Print the data below exactly as it appears, starting at the line that contains "Uncheck the Tuesday checkbox" and ending at the last line of the data.
──────────
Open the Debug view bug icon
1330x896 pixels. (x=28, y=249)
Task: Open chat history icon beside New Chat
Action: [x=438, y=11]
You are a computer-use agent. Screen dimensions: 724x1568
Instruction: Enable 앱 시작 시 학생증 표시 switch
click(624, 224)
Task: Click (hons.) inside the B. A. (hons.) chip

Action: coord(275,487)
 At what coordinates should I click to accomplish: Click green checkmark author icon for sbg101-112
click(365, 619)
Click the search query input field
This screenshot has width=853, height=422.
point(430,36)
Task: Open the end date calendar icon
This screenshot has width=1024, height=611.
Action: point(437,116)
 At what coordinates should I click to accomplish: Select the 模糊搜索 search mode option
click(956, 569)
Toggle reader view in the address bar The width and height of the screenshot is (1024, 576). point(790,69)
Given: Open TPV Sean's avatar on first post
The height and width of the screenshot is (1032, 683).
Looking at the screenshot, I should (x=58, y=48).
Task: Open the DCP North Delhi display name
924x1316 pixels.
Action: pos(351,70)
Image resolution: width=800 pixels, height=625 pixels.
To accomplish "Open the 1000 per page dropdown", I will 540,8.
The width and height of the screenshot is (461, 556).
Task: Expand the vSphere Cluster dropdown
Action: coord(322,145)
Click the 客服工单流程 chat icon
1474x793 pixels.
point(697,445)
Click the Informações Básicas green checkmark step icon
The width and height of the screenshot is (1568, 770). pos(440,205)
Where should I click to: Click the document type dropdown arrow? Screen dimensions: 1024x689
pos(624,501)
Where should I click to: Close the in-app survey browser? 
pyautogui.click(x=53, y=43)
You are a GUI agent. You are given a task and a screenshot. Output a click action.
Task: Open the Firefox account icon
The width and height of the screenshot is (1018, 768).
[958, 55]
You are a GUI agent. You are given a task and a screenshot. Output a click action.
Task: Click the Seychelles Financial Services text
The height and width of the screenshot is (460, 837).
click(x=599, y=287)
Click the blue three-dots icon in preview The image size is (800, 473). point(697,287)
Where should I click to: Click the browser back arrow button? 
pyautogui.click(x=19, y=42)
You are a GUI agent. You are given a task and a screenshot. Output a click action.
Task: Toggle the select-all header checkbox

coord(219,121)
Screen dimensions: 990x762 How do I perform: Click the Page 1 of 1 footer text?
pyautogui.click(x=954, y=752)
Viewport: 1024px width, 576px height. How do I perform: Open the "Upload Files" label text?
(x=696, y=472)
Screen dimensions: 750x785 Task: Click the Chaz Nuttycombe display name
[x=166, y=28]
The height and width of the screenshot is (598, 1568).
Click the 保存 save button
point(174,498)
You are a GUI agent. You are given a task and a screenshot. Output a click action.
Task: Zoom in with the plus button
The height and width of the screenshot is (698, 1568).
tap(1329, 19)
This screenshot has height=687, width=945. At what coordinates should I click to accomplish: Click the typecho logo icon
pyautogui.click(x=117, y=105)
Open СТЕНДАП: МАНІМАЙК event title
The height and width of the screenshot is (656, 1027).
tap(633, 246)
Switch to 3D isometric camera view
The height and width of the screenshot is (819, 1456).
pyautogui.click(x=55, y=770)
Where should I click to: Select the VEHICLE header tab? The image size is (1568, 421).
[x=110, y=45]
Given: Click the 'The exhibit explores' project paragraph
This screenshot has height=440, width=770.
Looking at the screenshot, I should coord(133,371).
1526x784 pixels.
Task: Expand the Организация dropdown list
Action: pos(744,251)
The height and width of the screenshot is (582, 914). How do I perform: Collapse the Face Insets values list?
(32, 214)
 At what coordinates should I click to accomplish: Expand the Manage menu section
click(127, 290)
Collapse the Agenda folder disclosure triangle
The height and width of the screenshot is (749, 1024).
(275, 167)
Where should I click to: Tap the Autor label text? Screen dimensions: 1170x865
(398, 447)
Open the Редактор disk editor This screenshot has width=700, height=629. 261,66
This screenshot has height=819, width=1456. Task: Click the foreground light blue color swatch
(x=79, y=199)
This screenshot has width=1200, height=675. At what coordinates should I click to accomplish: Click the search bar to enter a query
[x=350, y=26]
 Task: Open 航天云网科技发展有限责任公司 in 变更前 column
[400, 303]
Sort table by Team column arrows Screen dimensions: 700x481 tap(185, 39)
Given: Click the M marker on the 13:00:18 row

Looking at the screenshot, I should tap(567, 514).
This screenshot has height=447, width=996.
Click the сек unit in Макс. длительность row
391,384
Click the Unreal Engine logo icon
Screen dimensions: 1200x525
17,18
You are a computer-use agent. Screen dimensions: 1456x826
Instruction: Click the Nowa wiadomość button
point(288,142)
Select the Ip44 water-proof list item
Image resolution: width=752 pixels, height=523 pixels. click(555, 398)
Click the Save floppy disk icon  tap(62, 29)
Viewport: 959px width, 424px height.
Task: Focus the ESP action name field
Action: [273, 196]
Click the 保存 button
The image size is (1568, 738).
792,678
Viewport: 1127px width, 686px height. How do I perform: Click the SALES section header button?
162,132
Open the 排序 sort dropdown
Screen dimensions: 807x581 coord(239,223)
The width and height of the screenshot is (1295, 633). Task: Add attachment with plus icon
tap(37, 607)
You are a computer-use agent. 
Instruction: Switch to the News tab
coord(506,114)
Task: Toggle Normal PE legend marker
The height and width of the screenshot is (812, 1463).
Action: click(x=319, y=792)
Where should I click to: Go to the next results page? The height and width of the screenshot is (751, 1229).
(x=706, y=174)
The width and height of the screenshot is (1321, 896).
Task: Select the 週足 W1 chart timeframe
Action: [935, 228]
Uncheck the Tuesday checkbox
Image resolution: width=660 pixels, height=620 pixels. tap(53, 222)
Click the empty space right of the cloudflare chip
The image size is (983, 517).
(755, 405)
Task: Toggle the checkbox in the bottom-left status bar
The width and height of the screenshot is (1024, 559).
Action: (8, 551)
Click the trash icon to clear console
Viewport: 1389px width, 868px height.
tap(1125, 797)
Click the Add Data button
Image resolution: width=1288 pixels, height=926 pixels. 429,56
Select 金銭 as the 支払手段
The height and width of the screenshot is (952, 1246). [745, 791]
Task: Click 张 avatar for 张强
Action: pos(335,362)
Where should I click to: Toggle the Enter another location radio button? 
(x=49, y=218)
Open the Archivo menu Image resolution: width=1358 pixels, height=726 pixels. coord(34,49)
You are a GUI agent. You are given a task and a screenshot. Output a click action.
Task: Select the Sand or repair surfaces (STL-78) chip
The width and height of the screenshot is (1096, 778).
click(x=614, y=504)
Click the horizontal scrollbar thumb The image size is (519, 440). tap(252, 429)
──────────
Exercise output →
Uncheck the Tuesday checkbox
Image resolution: width=660 pixels, height=620 pixels. tap(53, 222)
Click the empty space right of the cloudflare chip
The image size is (983, 517).
(755, 405)
Task: Toggle the checkbox in the bottom-left status bar
The width and height of the screenshot is (1024, 559).
Action: (8, 551)
Click the trash icon to clear console
Viewport: 1389px width, 868px height.
tap(1125, 797)
Click the Add Data button
Image resolution: width=1288 pixels, height=926 pixels. 429,56
Select 金銭 as the 支払手段
The height and width of the screenshot is (952, 1246). [745, 791]
Task: Click 张 avatar for 张强
Action: pos(335,362)
Where should I click to: Toggle the Enter another location radio button? 
(x=49, y=218)
Open the Archivo menu Image resolution: width=1358 pixels, height=726 pixels. coord(34,49)
You are a GUI agent. You are given a task and a screenshot. Output a click action.
Task: Select the Sand or repair surfaces (STL-78) chip
The width and height of the screenshot is (1096, 778).
click(x=614, y=504)
Click the horizontal scrollbar thumb The image size is (519, 440). tap(252, 429)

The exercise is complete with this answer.